Measurement Strategies in the Application of Guidelines for Manual Materials Handling in Scaffolding

Introduction

Workers in the building and construction industry have a high risk for the occurrence of musculoskeletal disorders. Scaffolders are among the workers within this branch of industry with the highest risks. Prevalences of complaints of lower back, upper and lower extremities are high among scaffolders. In particular, complaints of the shoulder and wrist are more often reported than among most other construction workers.

During the principal tasks of scaffolders, i.e. erecting and taking down scaffolds, manual materials handling is one of the most dominant activities. It is widely accepted that the relatively high prevalences of musculoskeletal disorders in this profession can partly be attributed to the high exposures to manual lifting, lowering and carrying of heavy materials. In reducing exposure to manual handling of materials it can be helpful to apply guidelines for manual materials handling. However, scaffolders handle many different materials, mostly without but sometimes with the help of aids, and in largely varying circumstances. In particular, differences in type and weight of scaffolding-poles and -boards result in tremendous variance in the handled loads. Furthermore, numerous other materials are repeatedly handled, ranging from baseplates and standards, guard rails and toe boards up to different ties to securely fix the whole scaffold structure. Hence, variance in the handled loads and other sources of variation in the job hampers straightforward application of guidelines. The aim of this study was to explore an optimum measurement strategy for the application of manual materials handling guidelines in scaffolding.

Methods

Self-administered checklists were used to apply the 1991 NIOSH lifting equation and the guidelines for carrying, pushing and pulling as described by Mital and colleagues. For each different manual handling situation all items of the checklist had to be completed. The first measurement strategy aimed at teams of workers and resulted in application of guidelines for 26 scaffolders (4 teams of 3 workers, 7 teams of 2 workers). Each team was observed for a couple of hours and required measurements were performed. The frequency of each manual handling situation was assessed during the observation period and derived for a full working day using team productivity data. In the second measurement strategy another 61 scaffolders were systematically observed using OWAS. Each worker was observed during two periods of 30 min, and every 30 s his task, activity, handled load, and working posture was registered.

Results

Table 1 illustrates that on average 32 checklists were obtained for each of 26 scaffolders, resulting in a total of 833 checklists. The number of checklists per worker ranged from 12 to 71. By far the majority of the checklists concerned application of the 1991 NIOSH lifting guideline (the mean number of checklists for lifting was 22), while for pushing and pulling hardly ever more than one checklist was necessary. For carrying the large variation in the number of checklists is noteworthy; for one worker no checklist had to be filled out while for another 39 were necessary.

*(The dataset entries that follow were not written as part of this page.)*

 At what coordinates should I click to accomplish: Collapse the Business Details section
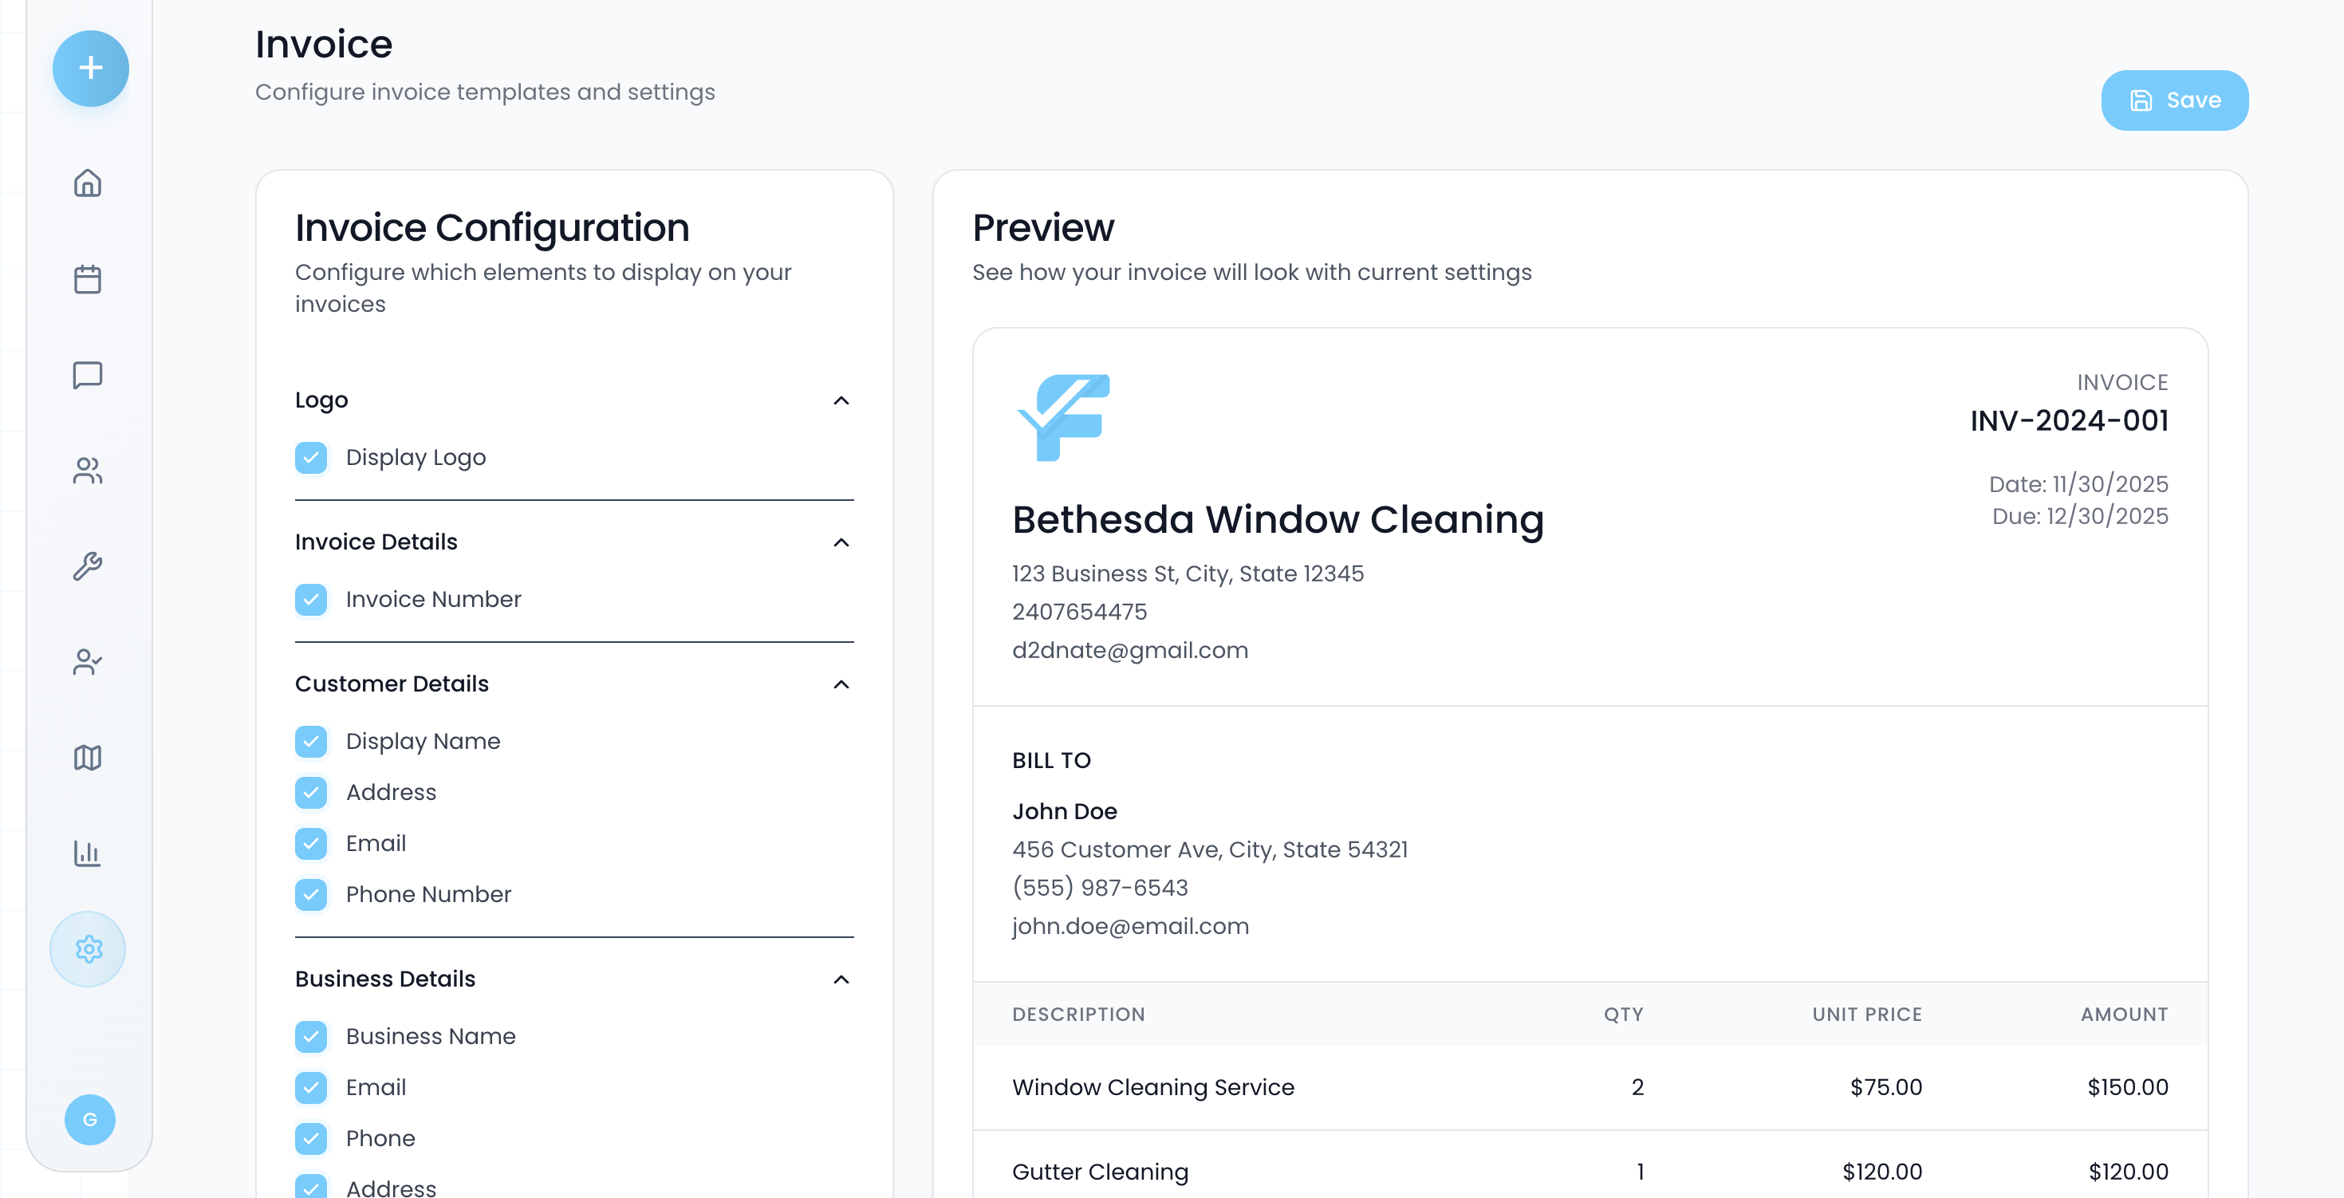tap(841, 980)
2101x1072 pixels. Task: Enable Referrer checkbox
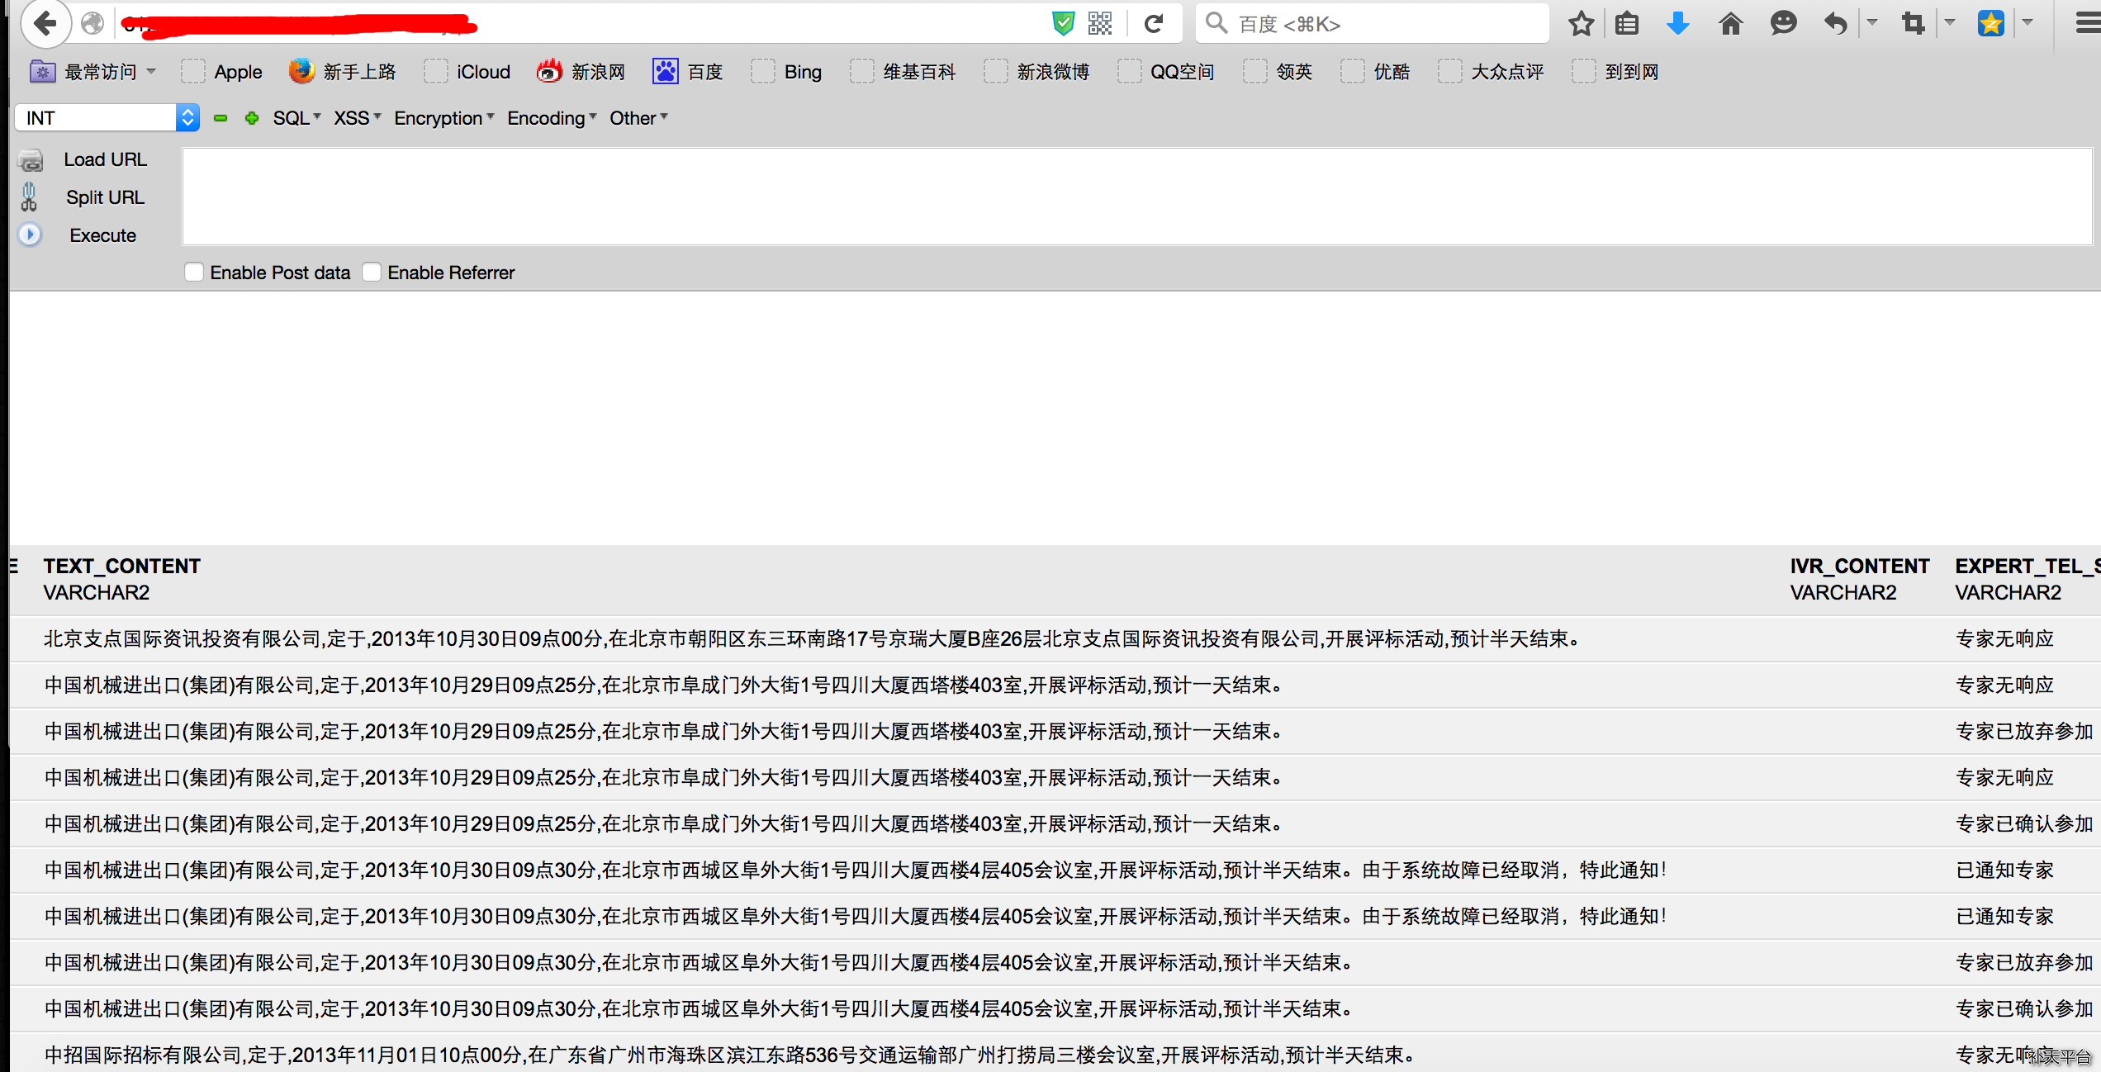click(x=372, y=273)
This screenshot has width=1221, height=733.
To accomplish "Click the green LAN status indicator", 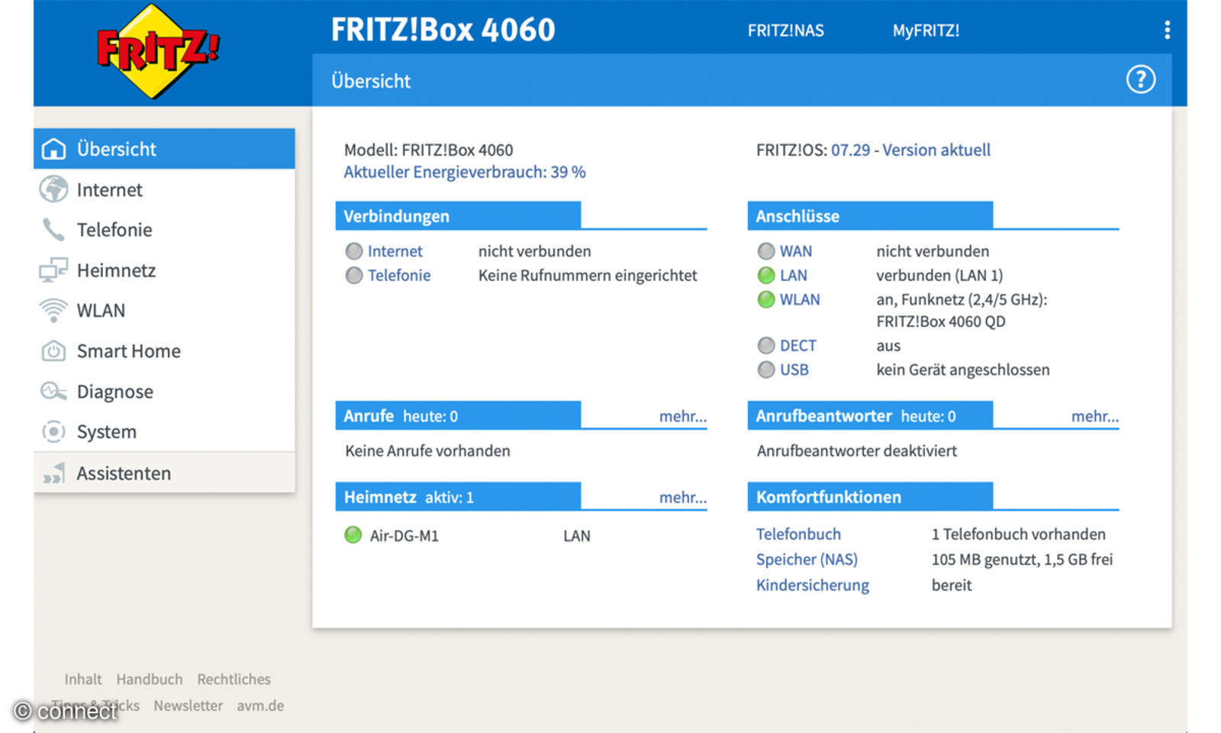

Table 1. Mean, standard deviation (SD) and range of the number of checklists completed to obtain information needed to apply guidelines for manual materials handling (n=26).

Activity	Mean	(SD)	Range
Lifting	22.00	(7.84)	8-37
Carrying	8.85	(8.03)	0-39
Pushing	1.00	(1.17)	0-4
Pulling	0.19	(0.40)	0-1
Total	32.04	(12.50)	12-71

The systematic observations among 61 scaffolders revealed that 36% of the time was spent on lifting and 9% on carrying, while pushing and pulling were hardly observed (together only 0.4%).

The checklist strategy enabled proper application of guidelines for many individual material handling activities. However, exposure to these activities over the working day is difficult to estimate in non-repetitive work such as scaffolding. Even the use of productivity data did not solve this problem completely. Systematic observation, on the other hand, gave fair insight into daily exposure of the average worker, but hardly any of the information needed to apply guidelines for manual materials handling was obtained. To advance insight into the optimum approach, the strategy using checklists and productivity data and the approach using systematic observations will be combined in further analyses. The use of task and activity duration's from systematic observations as complementary data for the application of guidelines by the checklist approach will be explored. At this stage, however, it can already be concluded that a simple application of guidelines for manual materials handling is difficult among scaffolders due to the large variation in their work.